Ein dritter Punkt, der meines Erachtens hervorsticht, ist die Beobachtung des Infektionsgeschehens. Wir hören im Prinzip schon seit Beginn der Pandemie: Testen, testen, testen! - Wir wollen wissen, wie sich das Infektionsgeschehen tatsächlich verhält, um die Dunkelziffern endlich aufzuklären. Gerade in den ersten Wochen war immer ein Riesenthema, dass wir gar nicht wissen, was wirklich passiert.
Bis heute - das haben wir in verschiedenen Anträgen, auch von unserer Fraktion, thematisiert - sind Sie in einer Art und Weise zurückhaltend, die ich für verantwortungslos halte.
Sie beschränken die Testungen auf ganz spezielle Fälle und sagen, dass dann, wenn sich ein Hotspot entwickelt, in Pflegeheimen, Krankenhäusern und sensiblen Bereichen getestet werden könne. Das aber ist viel zu wenig.

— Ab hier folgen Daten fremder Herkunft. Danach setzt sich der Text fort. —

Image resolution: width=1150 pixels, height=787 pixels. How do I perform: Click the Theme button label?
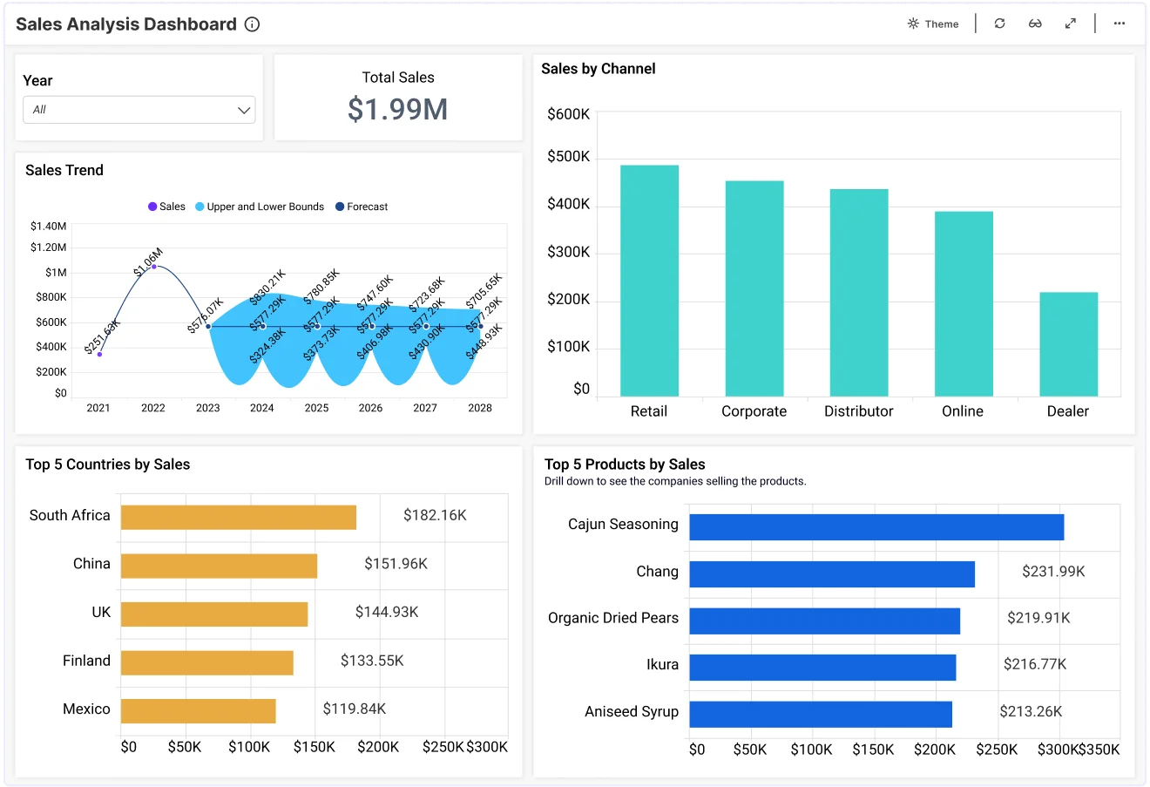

Nehmen Sie sich ein Beispiel an Bayern. Es geht doch offensichtlich, wenn man nur will, dass man tatsächlich ein flächendeckendes Testprogramm durchführt. Uns ist schon klar, dass natürlich im nächsten Moment eine Infektion entstehen kann. Aber eine Testung gibt den Menschen Sicherheit - gerade denen, die in solchen sensiblen Bereichen arbeiten, in Kindergärten als Erzieher, in Schulen als Lehrkraft, in den Pflegeeinrichtungen, in den Krankenhäusern.
Warum sind Sie da so zurückhaltend? Die Kapazitäten sind doch da. Bei dem vielen Geld, das Sie in die Hand nehmen, sollten Sie Schwerpunkte für das setzen, was wirklich wichtig ist. In diesem Sinn würde es sich tatsächlich lohnen.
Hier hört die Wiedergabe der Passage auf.